[Records from a pointing dataset]
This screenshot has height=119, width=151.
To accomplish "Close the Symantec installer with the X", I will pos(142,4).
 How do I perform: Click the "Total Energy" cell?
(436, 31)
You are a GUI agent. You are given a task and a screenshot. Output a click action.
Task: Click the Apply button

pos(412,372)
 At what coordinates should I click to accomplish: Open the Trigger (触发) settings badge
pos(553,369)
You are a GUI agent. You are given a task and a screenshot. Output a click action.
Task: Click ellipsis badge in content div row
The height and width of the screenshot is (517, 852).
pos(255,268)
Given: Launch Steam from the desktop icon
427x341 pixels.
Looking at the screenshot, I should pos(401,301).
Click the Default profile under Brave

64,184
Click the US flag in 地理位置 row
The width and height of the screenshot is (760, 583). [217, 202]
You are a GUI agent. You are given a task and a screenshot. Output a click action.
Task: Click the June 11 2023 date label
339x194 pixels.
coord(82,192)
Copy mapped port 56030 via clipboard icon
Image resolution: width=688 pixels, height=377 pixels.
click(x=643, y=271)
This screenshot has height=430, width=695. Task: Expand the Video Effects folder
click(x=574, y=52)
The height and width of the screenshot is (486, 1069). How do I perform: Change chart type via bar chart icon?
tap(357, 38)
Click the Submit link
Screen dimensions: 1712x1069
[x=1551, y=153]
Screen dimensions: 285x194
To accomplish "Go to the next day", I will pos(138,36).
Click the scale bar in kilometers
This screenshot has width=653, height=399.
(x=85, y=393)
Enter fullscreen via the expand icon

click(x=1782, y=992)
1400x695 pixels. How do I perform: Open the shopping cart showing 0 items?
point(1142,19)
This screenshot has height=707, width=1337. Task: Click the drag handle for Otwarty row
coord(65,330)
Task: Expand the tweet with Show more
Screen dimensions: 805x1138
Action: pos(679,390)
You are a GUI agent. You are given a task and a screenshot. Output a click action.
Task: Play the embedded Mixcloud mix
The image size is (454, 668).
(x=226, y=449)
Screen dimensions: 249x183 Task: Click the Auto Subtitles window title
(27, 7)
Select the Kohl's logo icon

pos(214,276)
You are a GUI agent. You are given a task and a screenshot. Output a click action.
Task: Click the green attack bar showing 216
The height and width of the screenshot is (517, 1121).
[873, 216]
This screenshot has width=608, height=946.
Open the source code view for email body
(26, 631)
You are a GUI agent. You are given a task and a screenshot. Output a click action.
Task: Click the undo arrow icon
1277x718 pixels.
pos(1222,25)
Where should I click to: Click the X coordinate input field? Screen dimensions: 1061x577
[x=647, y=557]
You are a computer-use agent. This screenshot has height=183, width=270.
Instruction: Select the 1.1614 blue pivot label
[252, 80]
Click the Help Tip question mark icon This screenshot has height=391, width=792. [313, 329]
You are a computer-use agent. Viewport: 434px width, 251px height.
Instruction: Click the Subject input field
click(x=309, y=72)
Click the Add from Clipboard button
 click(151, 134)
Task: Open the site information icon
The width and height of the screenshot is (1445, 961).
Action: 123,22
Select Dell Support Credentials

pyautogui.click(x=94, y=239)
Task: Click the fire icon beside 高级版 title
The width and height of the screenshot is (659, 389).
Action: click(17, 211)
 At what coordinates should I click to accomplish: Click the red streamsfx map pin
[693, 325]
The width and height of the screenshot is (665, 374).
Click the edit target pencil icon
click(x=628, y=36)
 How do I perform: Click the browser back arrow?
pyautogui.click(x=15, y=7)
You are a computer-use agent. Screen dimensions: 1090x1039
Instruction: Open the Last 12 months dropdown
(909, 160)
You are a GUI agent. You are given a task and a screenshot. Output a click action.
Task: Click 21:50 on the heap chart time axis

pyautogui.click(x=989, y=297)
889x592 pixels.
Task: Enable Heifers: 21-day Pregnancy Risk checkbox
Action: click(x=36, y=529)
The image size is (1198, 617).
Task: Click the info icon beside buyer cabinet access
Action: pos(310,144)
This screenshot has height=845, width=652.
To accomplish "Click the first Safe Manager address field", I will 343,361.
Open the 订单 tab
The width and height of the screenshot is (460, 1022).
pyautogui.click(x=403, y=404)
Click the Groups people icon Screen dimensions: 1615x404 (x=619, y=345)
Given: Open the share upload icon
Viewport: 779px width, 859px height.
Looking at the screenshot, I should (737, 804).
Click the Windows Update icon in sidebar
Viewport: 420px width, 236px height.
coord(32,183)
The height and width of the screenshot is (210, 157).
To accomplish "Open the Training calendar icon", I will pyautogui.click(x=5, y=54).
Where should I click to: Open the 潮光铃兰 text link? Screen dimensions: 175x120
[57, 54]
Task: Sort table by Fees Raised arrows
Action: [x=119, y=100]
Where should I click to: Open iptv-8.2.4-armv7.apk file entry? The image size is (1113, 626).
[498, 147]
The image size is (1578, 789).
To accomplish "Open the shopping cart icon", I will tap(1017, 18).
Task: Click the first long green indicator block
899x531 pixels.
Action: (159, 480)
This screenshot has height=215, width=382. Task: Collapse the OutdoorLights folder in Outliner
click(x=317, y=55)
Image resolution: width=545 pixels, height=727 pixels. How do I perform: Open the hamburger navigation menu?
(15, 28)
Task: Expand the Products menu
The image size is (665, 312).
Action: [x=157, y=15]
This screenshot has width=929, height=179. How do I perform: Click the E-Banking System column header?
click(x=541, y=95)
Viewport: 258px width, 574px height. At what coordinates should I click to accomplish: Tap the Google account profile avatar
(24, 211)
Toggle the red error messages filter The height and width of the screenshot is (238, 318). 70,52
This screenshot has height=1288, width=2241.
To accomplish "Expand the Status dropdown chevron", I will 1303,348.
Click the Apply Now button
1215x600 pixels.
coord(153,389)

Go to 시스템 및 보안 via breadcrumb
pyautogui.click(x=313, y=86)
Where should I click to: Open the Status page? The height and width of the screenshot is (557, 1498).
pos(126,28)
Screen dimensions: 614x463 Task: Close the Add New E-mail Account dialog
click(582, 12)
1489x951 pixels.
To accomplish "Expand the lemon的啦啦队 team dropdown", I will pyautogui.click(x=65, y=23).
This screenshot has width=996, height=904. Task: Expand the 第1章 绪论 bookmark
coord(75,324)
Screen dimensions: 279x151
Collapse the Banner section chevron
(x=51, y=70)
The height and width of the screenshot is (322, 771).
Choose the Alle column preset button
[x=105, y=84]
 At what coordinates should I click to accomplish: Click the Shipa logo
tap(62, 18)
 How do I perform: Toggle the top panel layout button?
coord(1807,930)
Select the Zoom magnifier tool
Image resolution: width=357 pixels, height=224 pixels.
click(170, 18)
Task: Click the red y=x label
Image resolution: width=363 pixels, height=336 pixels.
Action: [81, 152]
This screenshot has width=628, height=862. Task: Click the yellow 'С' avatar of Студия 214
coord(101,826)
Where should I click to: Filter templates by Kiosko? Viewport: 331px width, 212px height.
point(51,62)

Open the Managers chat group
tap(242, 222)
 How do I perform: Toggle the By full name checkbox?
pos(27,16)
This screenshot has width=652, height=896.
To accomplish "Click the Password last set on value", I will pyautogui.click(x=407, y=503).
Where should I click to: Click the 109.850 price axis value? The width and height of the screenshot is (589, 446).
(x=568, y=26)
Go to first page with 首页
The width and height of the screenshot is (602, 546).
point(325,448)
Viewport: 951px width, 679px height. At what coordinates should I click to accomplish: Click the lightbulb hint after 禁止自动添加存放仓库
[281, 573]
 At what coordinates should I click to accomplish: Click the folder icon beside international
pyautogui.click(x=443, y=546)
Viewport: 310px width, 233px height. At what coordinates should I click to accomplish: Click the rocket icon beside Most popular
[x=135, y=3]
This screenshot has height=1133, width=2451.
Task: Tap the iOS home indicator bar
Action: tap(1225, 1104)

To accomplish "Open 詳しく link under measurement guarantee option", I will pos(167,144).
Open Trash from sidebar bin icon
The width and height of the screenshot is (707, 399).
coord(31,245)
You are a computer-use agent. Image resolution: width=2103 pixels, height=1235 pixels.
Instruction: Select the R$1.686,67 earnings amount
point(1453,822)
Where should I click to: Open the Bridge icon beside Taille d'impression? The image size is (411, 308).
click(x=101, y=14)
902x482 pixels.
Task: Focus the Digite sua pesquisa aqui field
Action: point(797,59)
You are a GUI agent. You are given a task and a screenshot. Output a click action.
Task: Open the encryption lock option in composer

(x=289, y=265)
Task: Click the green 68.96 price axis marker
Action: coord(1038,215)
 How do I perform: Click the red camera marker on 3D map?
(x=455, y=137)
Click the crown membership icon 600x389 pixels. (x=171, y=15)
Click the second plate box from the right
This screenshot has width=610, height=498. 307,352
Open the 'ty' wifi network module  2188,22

▶ **SHORT TASK**: Pull out each line of the records above that contains the word "Toggle".

▶ **THE RESPONSE**:
Toggle the red error messages filter The height and width of the screenshot is (238, 318). 70,52
 How do I perform: Toggle the top panel layout button?
 How do I perform: Toggle the By full name checkbox?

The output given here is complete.